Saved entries
━━━━━━━━━━━━━━━━━━━━━━━━━━━━━━

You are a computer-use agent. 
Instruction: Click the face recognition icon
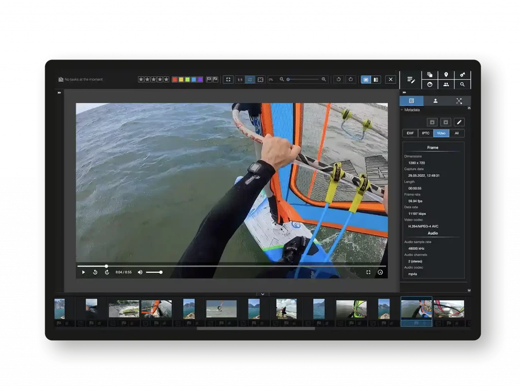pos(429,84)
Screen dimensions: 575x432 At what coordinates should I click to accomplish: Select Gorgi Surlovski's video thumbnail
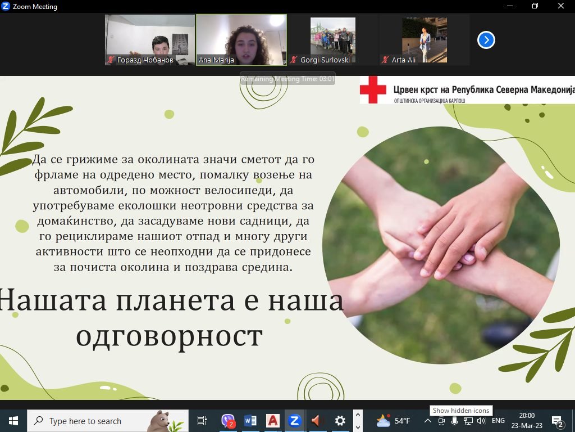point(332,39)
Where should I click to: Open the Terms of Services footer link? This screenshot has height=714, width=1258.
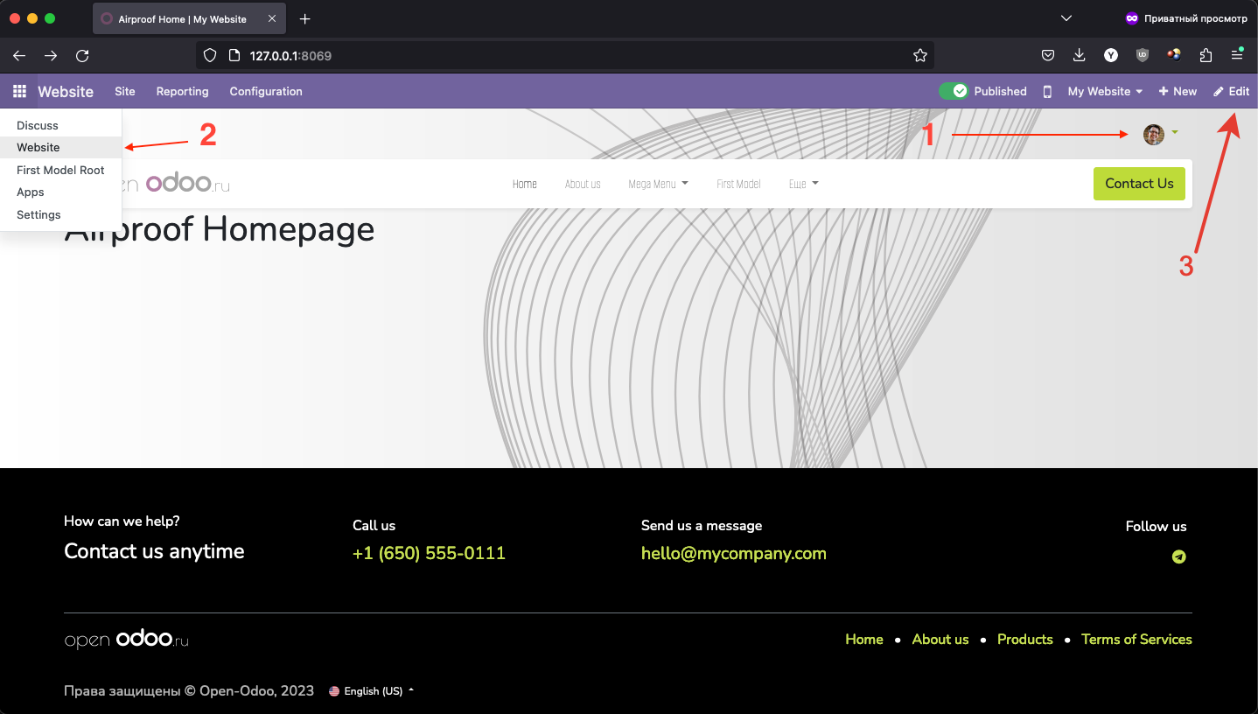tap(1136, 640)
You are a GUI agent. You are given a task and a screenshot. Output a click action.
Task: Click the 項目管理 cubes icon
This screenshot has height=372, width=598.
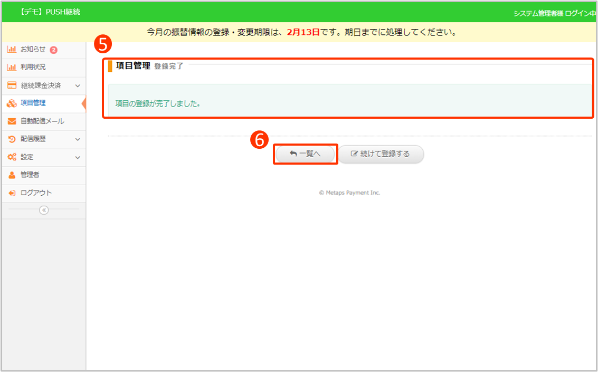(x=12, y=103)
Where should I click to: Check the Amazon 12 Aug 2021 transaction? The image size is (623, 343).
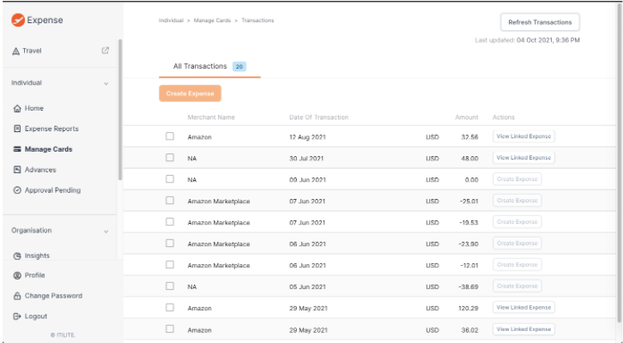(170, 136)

━━━━━━━━━━━━━━━━━━━━━━━━━━━━━━

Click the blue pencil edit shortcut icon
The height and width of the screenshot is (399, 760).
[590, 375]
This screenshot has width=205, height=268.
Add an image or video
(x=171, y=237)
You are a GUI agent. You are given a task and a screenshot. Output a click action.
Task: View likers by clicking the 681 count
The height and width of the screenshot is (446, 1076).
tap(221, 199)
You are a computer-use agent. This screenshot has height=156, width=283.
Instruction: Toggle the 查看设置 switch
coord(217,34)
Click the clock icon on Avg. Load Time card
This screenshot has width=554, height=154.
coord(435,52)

━━━━━━━━━━━━━━━━━━━━━━━━━━━━━━

## Task to complete
Copy each line of the records above that carries the word "computer".

## Solution for this exercise
You are a computer-use agent. 
You are a computer-use agent. This screenshot has height=156, width=283.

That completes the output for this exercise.